DA NOSSA VIDA
«Éramos felizes»
Esta é uma expressão dita e redita pelos nossos mais velhos, que também já ouvi aos menos velhos, quando falam nos anos de vida que passaram nesta que foi a sua casa nas idades da infância e juventude, alguns entrando pela idade adulta e, ainda, para aqueles que se fizeram Continuadores, o local onde exercem ou exerceram o seu trabalho. Entre estes últimos temos o Manuel Pinto que, entrado já nos noventa, vem quase todos os dias, durante breves horas, ocupar o seu lugar e ajudar os mais novos a despachar o correio, tarefa que foi a sua quando no activo. A expressão apontada vê-se-lhe nos olhos, pena é não podermos ver o que ele experimentou nos anos passados nesta Casa onde foi recebido, há 79 anos, por Pai Américo.
Como ele muitos outros… entre os quais tantos que já partiram para o lugar da Vida plena.
Para que isto tivesse sido possível, foi necessário que alguns grãos de trigo tivessem morrido para si mesmos, e confiassem que dariam fruto a seu tempo. Estes grãos foram os Padres, as Senhoras e os Rapazes que assumiram a dedicação aos outros Rapazes como a consagração da sua vida. Obviamente que não podemos deixar de valorizar todos os que também confiaram e partilharam com algo de seu, que alimentou esta magnífica seara do trigo e do joio, onde o trigo deve crescer e o joio se deve transformar. Por último e em primeiro lugar, o Espírito inspirador e impulsionador, gerador do ânimo que de nenhuma outra fonte pode vir.
Para que este «éramos felizes» tivesse sido, para além dos elementos humano e divino, necessitou também de um ambiente adequado e de um modo de viver inspirador. Foi a Aldeia dos Gaiatos, com uma quinta de campos agrícolas e árvores de toda a espécie, a escola e o trabalho a par, as casas como o lugar do repouso e de proximidade, o refeitório para refazer as forças e congregar alegrias, a capela como o lugar da interioridade e da projecção da vida para além do tempo. Tudo isto que foi, para quem verbaliza esta expressão, são lugares onde a memória reproduz vivências e abre no coração espaço à saudade e a um viver de novo, diferente.

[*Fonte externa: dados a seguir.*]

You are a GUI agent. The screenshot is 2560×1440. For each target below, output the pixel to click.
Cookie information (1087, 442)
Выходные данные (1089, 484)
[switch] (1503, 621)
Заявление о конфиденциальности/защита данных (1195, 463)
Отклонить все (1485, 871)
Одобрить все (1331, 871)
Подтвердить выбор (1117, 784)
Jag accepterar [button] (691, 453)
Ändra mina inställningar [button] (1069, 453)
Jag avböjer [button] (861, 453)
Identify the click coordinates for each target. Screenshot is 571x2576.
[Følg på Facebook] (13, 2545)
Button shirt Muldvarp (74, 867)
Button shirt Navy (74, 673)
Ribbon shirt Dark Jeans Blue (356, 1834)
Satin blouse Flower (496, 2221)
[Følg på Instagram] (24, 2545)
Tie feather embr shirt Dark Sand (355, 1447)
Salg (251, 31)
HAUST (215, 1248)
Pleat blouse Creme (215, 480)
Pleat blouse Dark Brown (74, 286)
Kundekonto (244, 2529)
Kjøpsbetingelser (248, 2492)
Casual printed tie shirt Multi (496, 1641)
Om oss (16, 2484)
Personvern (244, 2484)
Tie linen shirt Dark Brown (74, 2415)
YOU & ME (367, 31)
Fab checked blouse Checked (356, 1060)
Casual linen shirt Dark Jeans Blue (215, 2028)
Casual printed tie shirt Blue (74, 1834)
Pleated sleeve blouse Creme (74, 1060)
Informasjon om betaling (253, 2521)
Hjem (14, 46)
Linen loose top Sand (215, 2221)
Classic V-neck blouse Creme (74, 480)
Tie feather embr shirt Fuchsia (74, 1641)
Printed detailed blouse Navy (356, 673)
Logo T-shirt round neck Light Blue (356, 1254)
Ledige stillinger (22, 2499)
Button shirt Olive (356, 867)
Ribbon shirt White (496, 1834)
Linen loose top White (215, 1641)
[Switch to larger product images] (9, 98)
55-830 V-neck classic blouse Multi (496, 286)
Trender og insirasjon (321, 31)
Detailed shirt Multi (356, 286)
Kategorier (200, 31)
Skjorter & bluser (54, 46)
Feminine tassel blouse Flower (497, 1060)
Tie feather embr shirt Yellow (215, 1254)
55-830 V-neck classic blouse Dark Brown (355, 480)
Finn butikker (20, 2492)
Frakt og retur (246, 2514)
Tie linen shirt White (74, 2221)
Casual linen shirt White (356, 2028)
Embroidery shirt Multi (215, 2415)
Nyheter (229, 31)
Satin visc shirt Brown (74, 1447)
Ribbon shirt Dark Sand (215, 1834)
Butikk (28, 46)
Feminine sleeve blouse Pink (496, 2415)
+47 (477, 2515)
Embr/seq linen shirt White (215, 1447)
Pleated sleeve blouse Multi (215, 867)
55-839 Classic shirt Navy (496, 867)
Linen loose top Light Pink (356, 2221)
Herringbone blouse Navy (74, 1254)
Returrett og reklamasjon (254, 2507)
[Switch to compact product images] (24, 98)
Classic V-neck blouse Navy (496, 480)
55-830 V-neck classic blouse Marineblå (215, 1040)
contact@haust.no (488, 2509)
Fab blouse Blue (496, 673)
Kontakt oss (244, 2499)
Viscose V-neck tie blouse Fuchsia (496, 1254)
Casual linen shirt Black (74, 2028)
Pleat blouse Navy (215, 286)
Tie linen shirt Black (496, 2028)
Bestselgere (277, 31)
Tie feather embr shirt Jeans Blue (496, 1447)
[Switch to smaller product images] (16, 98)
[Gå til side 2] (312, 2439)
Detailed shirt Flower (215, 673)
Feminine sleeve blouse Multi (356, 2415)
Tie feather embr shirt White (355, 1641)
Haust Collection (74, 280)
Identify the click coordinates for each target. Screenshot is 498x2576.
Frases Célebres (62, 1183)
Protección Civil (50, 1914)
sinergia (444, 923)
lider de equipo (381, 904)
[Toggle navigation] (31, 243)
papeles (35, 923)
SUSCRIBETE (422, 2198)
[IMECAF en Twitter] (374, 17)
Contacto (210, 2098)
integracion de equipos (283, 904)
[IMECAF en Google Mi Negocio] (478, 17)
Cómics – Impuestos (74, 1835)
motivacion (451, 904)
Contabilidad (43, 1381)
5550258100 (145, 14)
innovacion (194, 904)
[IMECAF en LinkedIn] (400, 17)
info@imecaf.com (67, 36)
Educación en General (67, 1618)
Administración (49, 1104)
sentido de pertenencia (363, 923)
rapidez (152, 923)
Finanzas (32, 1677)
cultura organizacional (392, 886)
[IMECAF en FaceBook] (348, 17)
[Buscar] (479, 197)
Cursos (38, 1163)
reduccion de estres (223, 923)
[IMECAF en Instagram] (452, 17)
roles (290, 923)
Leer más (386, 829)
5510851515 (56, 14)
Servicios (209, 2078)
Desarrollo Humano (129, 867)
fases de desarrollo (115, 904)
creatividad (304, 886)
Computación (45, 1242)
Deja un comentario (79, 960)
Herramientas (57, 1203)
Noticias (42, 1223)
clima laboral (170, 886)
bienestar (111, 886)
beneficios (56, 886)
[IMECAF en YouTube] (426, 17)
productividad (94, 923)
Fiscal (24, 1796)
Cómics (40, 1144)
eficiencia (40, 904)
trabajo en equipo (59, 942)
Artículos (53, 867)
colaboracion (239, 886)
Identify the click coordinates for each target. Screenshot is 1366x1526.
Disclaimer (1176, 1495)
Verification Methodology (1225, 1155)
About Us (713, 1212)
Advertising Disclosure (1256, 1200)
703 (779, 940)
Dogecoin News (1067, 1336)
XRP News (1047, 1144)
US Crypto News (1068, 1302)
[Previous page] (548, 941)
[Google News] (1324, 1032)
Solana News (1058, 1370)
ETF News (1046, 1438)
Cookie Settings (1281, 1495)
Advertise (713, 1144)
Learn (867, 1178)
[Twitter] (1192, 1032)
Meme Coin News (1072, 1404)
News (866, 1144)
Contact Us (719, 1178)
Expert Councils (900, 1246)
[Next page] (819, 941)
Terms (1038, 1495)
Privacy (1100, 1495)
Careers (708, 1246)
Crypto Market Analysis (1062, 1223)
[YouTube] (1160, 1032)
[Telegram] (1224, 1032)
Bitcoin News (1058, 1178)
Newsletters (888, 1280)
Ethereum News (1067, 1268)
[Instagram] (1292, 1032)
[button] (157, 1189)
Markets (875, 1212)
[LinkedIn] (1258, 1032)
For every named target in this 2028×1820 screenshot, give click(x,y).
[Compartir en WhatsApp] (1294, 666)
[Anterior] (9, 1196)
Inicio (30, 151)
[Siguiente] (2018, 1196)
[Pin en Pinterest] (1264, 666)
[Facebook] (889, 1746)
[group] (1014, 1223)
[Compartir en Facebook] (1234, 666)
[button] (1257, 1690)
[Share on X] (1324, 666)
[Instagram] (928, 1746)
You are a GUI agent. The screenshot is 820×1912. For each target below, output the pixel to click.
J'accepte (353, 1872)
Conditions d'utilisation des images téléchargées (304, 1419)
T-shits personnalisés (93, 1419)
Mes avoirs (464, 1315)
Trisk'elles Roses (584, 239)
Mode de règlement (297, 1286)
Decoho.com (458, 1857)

Tudo isto foram Valores: A entrega e a partilha da vida, os horizontes sem medida, a natureza sempre à mão, o esforço útil e comunitário, a aprendizagem intuitiva e reflexiva, o pão sempre à mesa para todos, tendo Deus como base da vida. Liberdade, responsabilidade, fraternidade, em crescendo a serem assumidos e desejados por todos.
Este foi um caminho onde, dia após dia, se experimentou a alegria de viver.
Agora que chegamos ao ponto no tempo, onde se contam 80 anos, a Casa do Gaiato de Paço de Sousa sente saudade dos seus Filhos e dos seus Pais e Mães, dos seus Amigos, e espera de Pai Américo a sua ajuda porque, como disse, «a minha obra começa quando eu morrer»; e nós cremos que sim.
A nós compete-nos seguir as pisadas dos nossos predecessores, e manter viva a expressão em todos os dias: «éramos felizes».